# Etwall Marina, Derbyshire



## kyberhai (Nov 14, 2008)

What's that you say? "Etwall hasnae a marina?" Well technically then no it doesn't. But in the realm of Derelict Places then much is possible!

I had planned to cycle to Burton that day but the combination of heading out too late and some godawful signposting pretty much put paid to that notion - and that was _before_ I became (purposely detoured) 

So I was just about to traverse the old style railway-crossing on the outer edge of Etwall when I notice a charming looking lane with a boat parked in it. This struck me as unusual so I took a meander down for a snap or two. To my incredulity one craft led to another, and another!

I figured I'd start at the far end of the trail and work my way back but had only just finished photographing the last of the boats when I noticed a jam sandwich at the entrance to the lane 
Seems the owner of the house neighbouring the lane had recently been burglarised and was (understandably) a bit jumpy about strange people with rucksacks poking around in the vicinity. Anyways, the rozzer was amicable enough and quite happy to allow me to continue with my work - after a bit of questioning anyway 

I was very glad of this as it was a great location and something really unusual for me.
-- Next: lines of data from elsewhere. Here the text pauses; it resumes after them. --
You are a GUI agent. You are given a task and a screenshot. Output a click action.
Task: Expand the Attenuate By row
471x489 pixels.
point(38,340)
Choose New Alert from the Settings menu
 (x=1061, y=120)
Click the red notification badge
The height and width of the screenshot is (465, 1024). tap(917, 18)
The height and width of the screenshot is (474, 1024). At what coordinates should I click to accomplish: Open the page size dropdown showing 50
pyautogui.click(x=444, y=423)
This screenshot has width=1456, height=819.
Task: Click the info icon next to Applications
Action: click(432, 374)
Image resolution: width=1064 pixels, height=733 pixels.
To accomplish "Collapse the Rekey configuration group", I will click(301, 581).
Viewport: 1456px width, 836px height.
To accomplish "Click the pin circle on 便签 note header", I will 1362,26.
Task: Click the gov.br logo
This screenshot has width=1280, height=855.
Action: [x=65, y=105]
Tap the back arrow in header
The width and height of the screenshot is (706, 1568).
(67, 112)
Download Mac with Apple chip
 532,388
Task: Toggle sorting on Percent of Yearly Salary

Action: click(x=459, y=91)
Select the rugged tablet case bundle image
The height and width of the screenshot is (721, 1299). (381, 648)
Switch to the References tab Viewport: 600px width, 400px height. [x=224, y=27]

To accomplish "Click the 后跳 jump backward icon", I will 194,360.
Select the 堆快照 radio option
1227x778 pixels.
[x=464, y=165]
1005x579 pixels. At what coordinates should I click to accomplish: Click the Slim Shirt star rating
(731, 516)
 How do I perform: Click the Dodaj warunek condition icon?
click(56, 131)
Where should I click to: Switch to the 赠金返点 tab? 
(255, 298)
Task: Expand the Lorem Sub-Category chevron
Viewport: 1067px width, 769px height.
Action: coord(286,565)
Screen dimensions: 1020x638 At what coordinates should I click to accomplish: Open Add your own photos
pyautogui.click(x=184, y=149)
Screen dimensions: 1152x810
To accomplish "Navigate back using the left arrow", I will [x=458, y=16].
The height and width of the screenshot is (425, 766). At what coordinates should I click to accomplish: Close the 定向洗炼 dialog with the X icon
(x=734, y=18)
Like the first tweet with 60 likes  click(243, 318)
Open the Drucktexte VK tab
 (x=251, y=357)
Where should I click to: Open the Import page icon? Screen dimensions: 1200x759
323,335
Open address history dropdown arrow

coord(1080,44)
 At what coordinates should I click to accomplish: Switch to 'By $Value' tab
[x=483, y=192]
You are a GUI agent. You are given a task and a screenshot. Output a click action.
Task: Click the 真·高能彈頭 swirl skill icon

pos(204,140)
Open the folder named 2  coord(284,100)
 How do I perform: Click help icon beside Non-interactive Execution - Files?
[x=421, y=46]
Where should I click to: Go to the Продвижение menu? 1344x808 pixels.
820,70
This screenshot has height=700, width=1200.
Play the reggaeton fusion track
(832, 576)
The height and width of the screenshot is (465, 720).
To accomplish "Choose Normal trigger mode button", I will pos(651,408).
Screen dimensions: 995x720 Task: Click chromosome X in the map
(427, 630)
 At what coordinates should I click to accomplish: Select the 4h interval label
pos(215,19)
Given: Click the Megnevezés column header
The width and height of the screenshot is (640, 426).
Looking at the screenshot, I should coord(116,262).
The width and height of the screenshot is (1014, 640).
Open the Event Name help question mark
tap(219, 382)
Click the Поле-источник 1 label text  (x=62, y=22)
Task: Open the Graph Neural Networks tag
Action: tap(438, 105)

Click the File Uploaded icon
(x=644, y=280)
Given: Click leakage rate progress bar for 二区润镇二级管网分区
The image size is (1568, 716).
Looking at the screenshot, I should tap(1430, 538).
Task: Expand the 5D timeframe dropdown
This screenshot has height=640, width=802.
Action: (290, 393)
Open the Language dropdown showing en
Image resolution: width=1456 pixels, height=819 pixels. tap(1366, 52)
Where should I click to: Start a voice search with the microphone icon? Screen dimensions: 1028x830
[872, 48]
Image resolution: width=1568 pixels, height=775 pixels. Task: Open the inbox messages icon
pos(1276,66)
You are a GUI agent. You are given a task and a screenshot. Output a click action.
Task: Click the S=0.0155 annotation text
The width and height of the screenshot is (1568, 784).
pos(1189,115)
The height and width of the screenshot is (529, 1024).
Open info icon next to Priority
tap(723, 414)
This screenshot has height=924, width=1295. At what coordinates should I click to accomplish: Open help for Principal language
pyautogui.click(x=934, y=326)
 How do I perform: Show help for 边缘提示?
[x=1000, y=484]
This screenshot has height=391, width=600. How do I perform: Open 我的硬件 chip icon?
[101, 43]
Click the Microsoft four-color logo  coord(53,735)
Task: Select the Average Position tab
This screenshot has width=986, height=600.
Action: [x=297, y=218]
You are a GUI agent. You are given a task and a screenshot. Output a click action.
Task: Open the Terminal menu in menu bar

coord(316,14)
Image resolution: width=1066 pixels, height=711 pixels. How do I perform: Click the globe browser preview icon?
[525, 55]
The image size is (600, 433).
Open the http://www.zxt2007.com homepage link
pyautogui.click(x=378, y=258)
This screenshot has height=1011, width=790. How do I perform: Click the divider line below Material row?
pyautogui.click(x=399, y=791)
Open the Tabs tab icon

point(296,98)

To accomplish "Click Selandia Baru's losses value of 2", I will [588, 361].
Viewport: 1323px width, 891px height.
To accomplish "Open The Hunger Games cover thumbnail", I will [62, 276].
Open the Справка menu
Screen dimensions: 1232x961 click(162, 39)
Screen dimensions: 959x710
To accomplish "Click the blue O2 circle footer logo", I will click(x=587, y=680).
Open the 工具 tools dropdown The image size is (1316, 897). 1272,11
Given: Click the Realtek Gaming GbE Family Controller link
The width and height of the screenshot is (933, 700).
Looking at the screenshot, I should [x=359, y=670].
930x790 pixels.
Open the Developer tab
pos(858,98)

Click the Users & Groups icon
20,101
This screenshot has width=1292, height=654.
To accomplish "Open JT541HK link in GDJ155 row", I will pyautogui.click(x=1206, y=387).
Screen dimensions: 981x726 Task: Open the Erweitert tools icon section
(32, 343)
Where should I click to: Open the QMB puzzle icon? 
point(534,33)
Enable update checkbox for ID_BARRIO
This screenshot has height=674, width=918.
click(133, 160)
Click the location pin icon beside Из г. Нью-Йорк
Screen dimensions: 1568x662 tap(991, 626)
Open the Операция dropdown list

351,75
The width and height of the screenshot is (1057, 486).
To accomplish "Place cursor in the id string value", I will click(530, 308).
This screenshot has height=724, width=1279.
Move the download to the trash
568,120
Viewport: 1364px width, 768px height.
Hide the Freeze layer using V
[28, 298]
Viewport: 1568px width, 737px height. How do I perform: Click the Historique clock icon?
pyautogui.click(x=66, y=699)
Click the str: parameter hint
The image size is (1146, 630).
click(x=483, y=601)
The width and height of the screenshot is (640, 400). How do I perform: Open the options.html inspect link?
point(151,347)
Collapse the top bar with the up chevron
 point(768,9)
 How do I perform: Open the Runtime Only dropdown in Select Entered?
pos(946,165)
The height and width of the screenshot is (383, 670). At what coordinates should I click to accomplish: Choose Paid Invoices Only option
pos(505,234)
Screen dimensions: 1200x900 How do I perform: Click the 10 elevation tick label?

I ended up with over eighty pics. Now relax, I'm not going to spam them *all* here! 

First shipwreck:












Fear The Growler!




The Navigo:








Next one:




Exposed interior:




Flotsam and jetsam:




Giant oars!




Unintentional(?) birdbath:




Soggy ship:




All aboard:




The shed of dread:




Buoys ahoy!




Camouflaged machinery:




The Merlin:




Barrows:




Scary aparatus - it's like a drivable chainsaw!




More fun stuff:




Orna-mental:




The Tambourine:





Oh and my visit would not have been complete without taking some timer shots of me looking vaguely nautical on a couple of the boats. I _really_ need to get an IR camera as setting up mein tripod, running to the back of a boat and then scrambling up the incline of the deck in 10 seconds was a bit of a mad dash


----------



## goodeavens (Nov 14, 2008)

Very interesting & most unusual. I had no idea this place existed either. Most impressed with the dumper, always wanted a go on one of them  Had a go in a jcb once, but that story is best left untold


----------



## The_Revolution (Nov 14, 2008)

There is no waterway in Etwall; (is that right?) 

Is this boat graveyard? Unusual find


----------



## zimbob (Nov 14, 2008)

Fantastic 

This is 'Year of the Boat' exploring-wise I've heard 

Interesting to see the half catamaran.


----------



## thompski (Nov 14, 2008)

The nearest waterway is the River Trent in Willington, however there is what appears to be a small lake besides the A50/A516 junction.

Most unusual find! Good stuff


----------



## Kaputnik (Nov 14, 2008)

Maybe the person collecting all these boats knows something the rest of us don't about rising sea levels


----------



## Foxylady (Nov 15, 2008)

Great stuff! I love it. There's often a boat to be found on a Devon explore, but this is really unusual. Neat!


----------



## batroy (Nov 15, 2008)

Interesting find away from water! Or is there a watercourse you haven't shown us? Those look more like deep water vessels than inland waterway ones to me.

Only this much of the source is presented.